Your goal>
From the listing below, extract every line that contains the string "Task" and reproduce each such line in full. The match is case-sensitive.

Input rows>
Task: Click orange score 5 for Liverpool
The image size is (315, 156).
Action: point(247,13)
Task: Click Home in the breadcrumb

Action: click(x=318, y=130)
* * *
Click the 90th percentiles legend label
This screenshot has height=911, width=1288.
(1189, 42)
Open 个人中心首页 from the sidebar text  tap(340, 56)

Full response>
Task: Click orange score 5 for Liverpool
Task: Click Home in the breadcrumb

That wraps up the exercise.